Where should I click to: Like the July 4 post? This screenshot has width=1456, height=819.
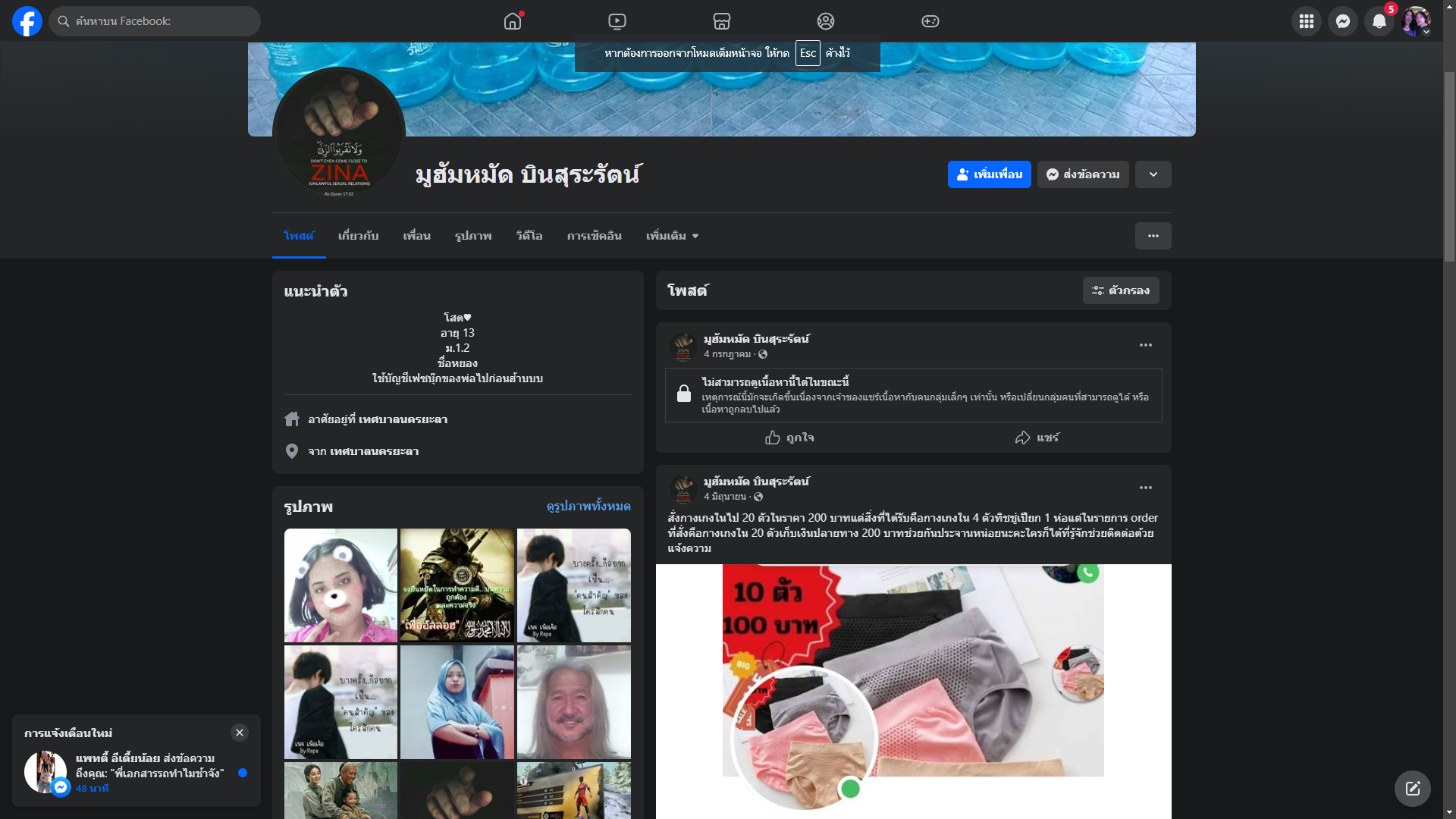coord(789,438)
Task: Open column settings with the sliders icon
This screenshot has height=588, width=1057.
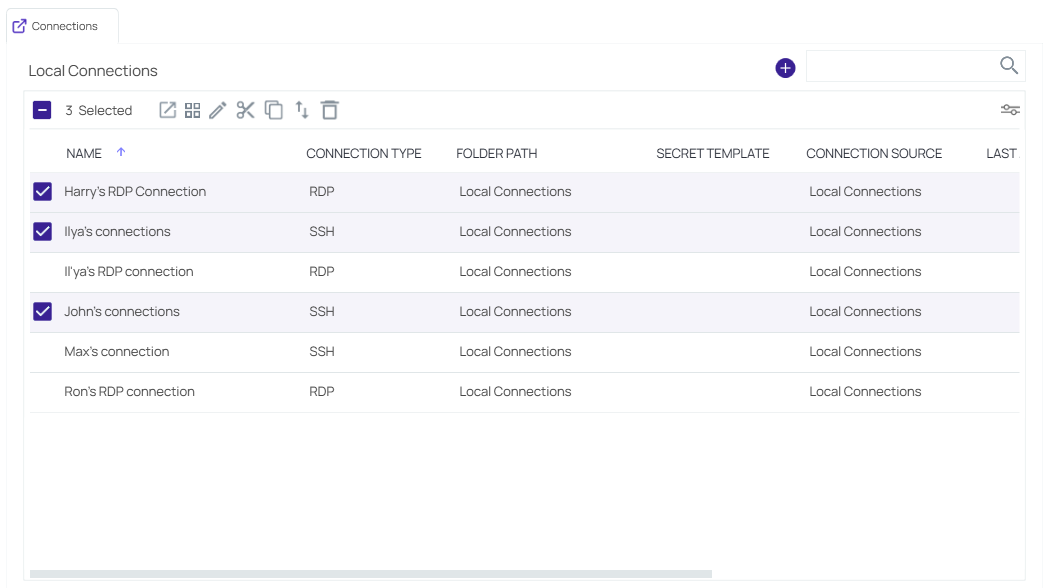Action: pos(1009,110)
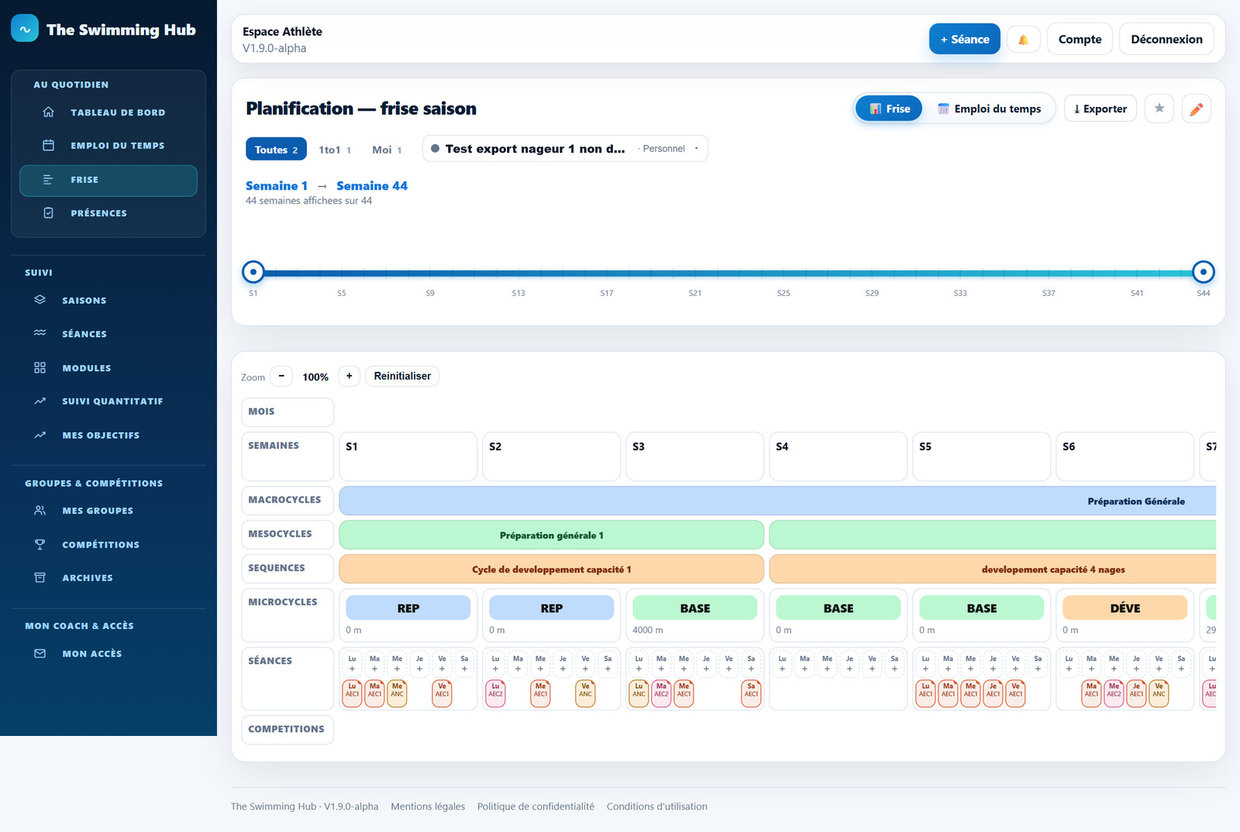Click the star favorite icon
Screen dimensions: 1240x832
1159,108
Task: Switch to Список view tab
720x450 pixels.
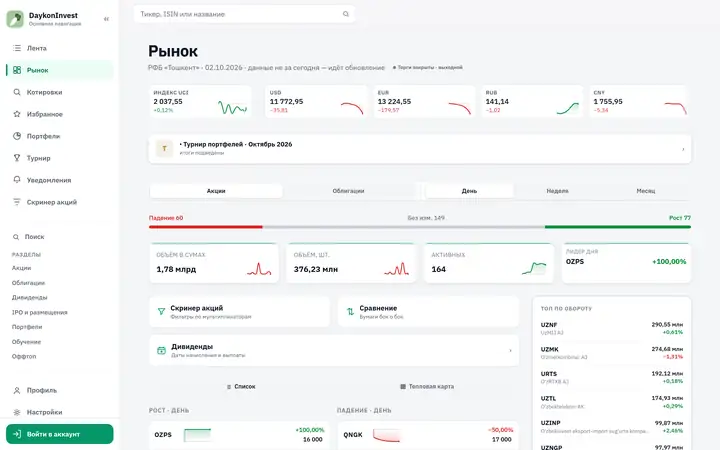Action: (241, 387)
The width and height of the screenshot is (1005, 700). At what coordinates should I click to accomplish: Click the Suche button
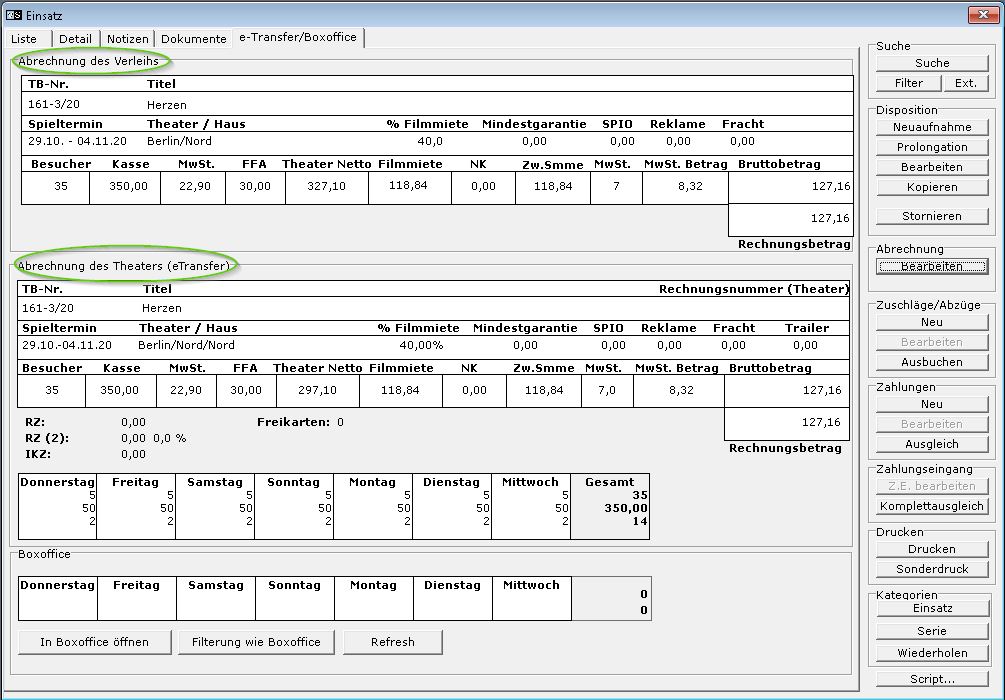(x=931, y=63)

----------------------------------------

## WHAT YOU NEED TO DO
Swap every instance of "screenshot" for "image" in all of the material above, reproducing it otherwise unchanged. Omit the pictures.

## EXERCISE ANSWER
Where should I click to: Like the July 4 post? This image has width=1456, height=819.
coord(789,438)
Task: Open column settings with the sliders icon
This image has height=588, width=1057.
Action: pos(1009,110)
Click the star favorite icon
Screen dimensions: 1240x832
1159,108
Task: Switch to Список view tab
720x450 pixels.
Action: (241, 387)
The width and height of the image is (1005, 700). At what coordinates should I click to accomplish: Click the Suche button
(x=931, y=63)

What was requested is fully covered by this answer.